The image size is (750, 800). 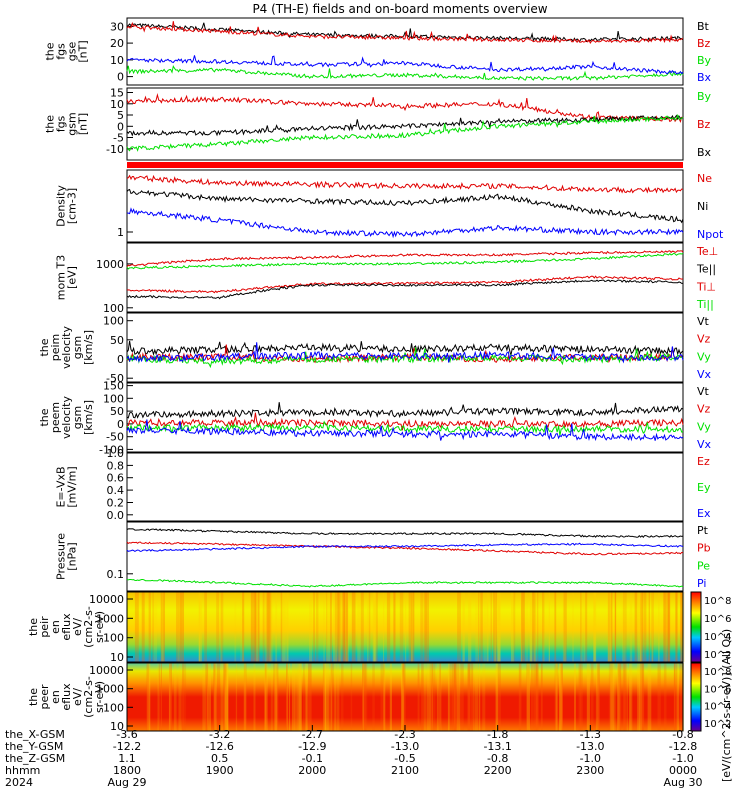 I want to click on y-axis-label-line: [nT], so click(x=84, y=51).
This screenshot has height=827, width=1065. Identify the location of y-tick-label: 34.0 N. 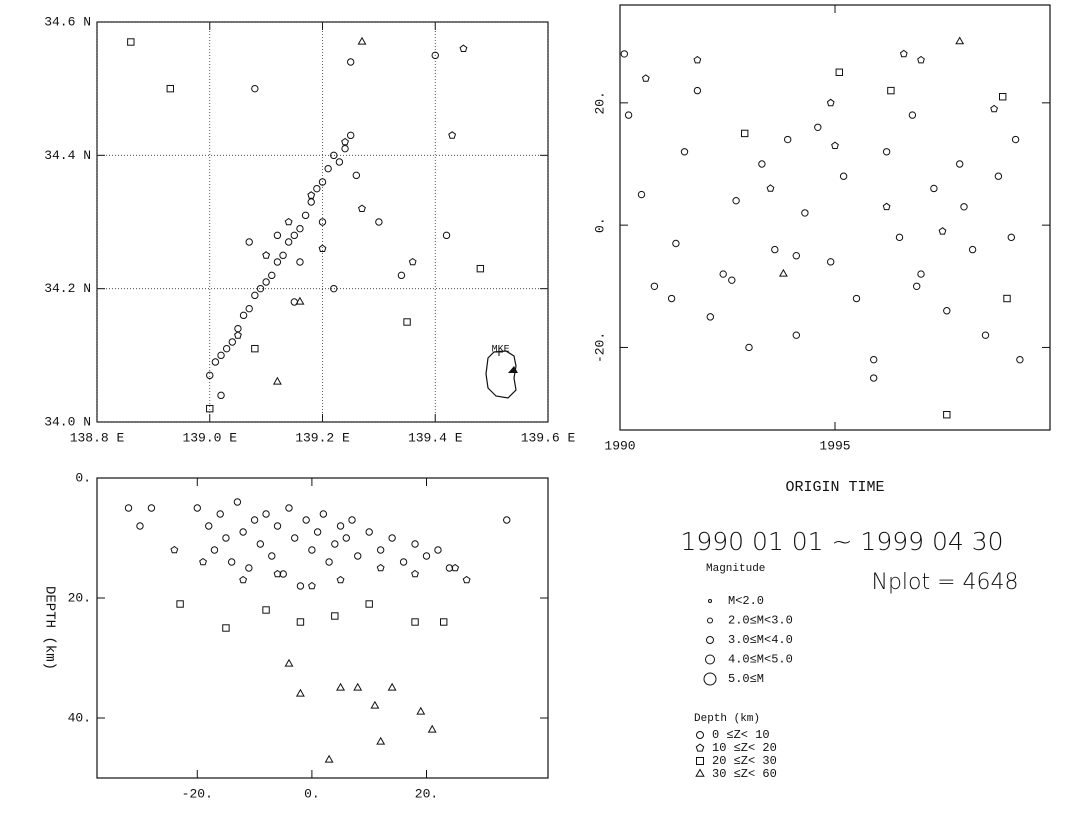
(68, 422).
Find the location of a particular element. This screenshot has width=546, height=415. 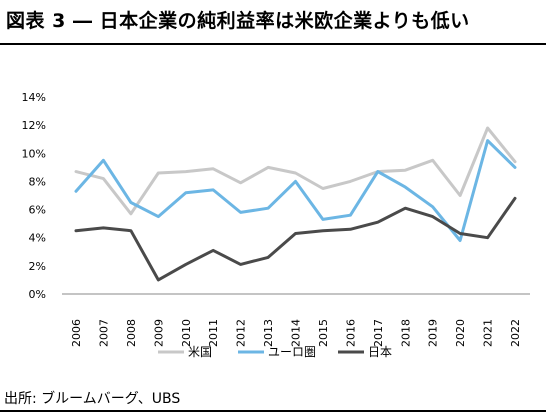

chart-title: 図表 3 ― 日本企業の純利益率は米欧企業よりも低い is located at coordinates (238, 21).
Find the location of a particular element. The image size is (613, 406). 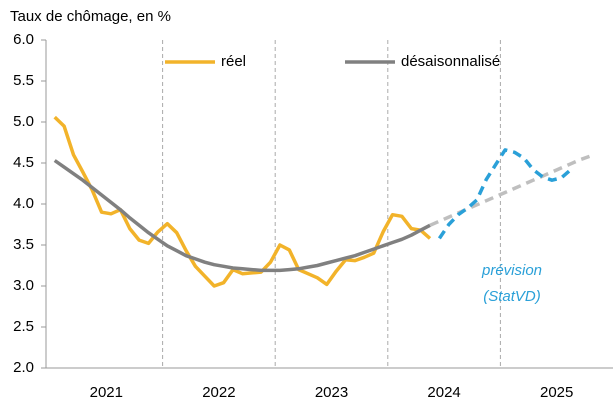

y-tick-label: 5.5 is located at coordinates (24, 80).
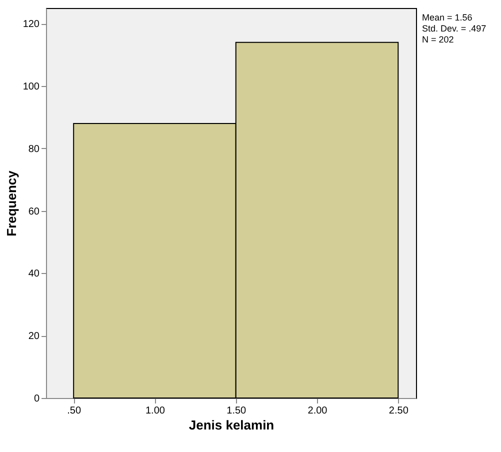 Image resolution: width=501 pixels, height=452 pixels. What do you see at coordinates (438, 39) in the screenshot?
I see `text: N = 202` at bounding box center [438, 39].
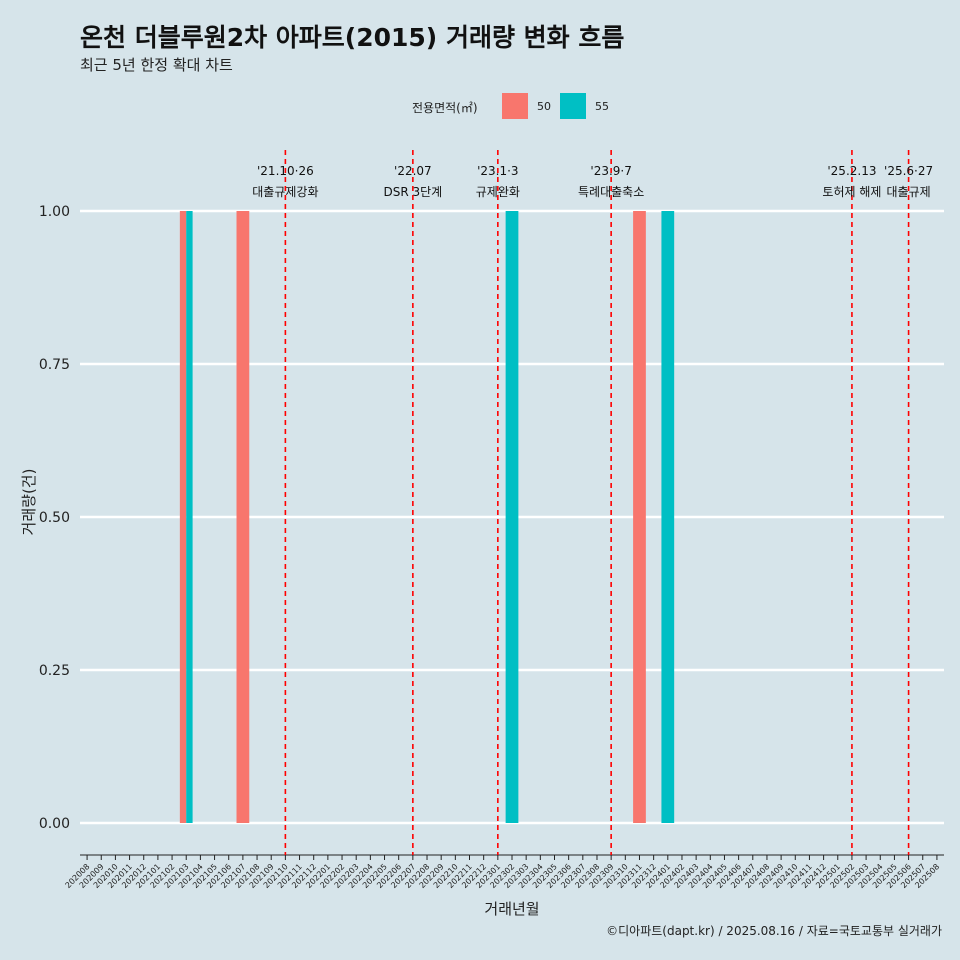 This screenshot has height=960, width=960. What do you see at coordinates (54, 671) in the screenshot?
I see `y-tick-label: 0.25` at bounding box center [54, 671].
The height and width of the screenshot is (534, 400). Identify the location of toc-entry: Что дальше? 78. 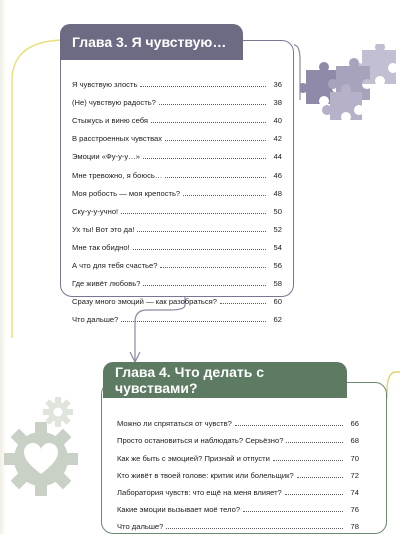
(238, 522).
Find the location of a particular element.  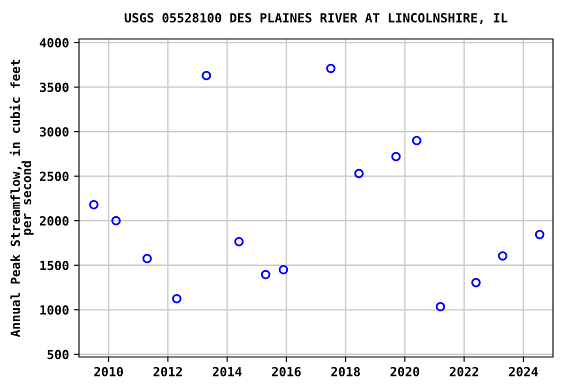

x-tick-label: 2010 is located at coordinates (108, 371).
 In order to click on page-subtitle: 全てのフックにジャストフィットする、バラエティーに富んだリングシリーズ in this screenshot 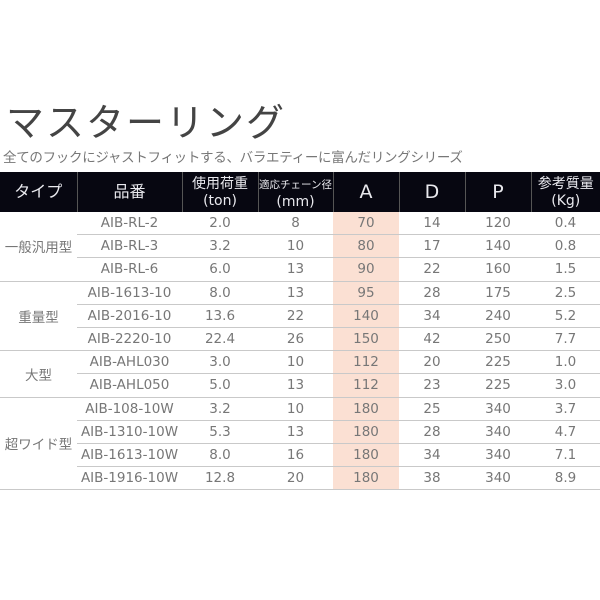, I will do `click(233, 158)`.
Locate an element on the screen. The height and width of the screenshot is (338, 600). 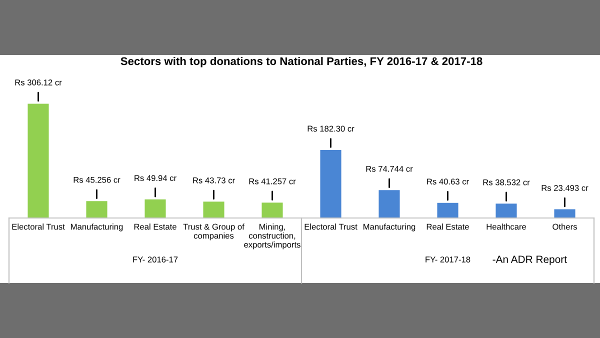
data-label: Rs 23.493 cr is located at coordinates (565, 188).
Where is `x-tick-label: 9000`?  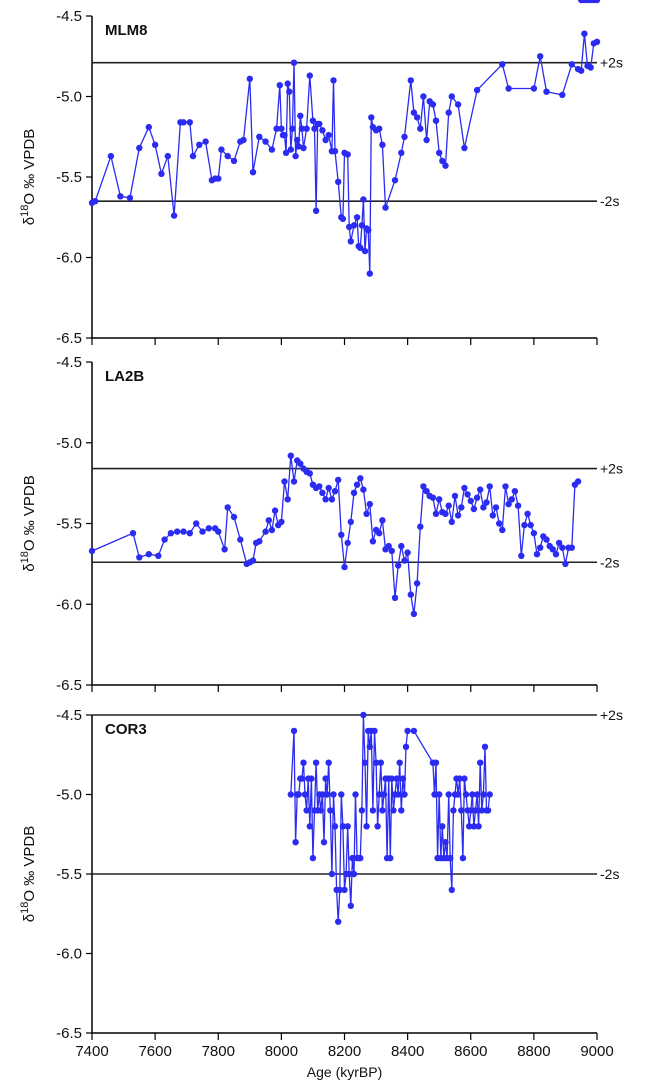 x-tick-label: 9000 is located at coordinates (596, 1052).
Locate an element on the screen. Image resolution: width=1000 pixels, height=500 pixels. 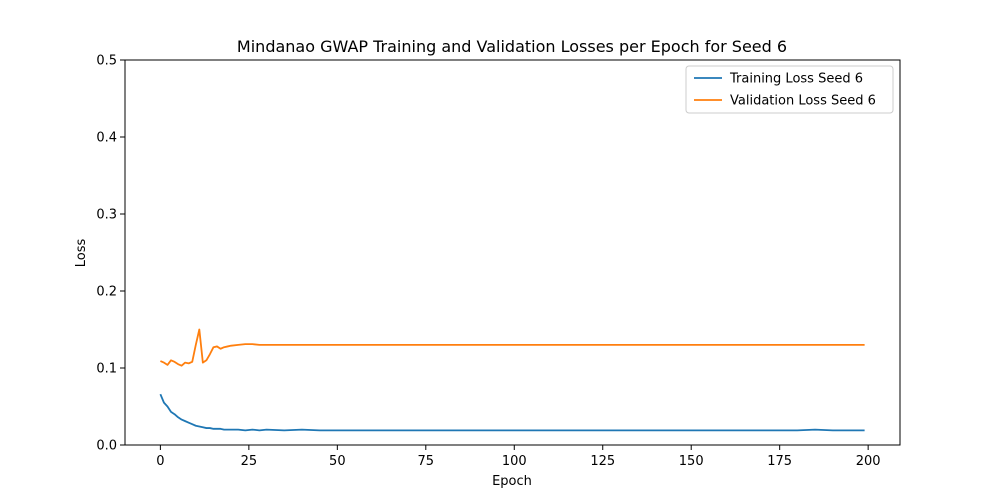
x-tick-label: 175 is located at coordinates (780, 462).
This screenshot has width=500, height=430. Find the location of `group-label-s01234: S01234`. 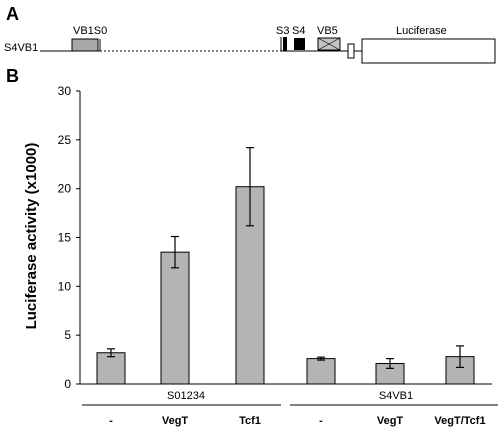

group-label-s01234: S01234 is located at coordinates (186, 396).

• • •

Copy out the data above, everything from the line containing "This screenshot has height=827, width=1065." down to the line containing "chart-title: 図表 3", and include both of those lines. Leave the pictures out of your copy.

This screenshot has height=827, width=1065. Identify the location of y-tick-label: 34.0 N. 
(68, 422).
Find the location of a particular element. This screenshot has width=546, height=415. 

chart-title: 図表 3 ― 日本企業の純利益率は米欧企業よりも低い is located at coordinates (238, 21).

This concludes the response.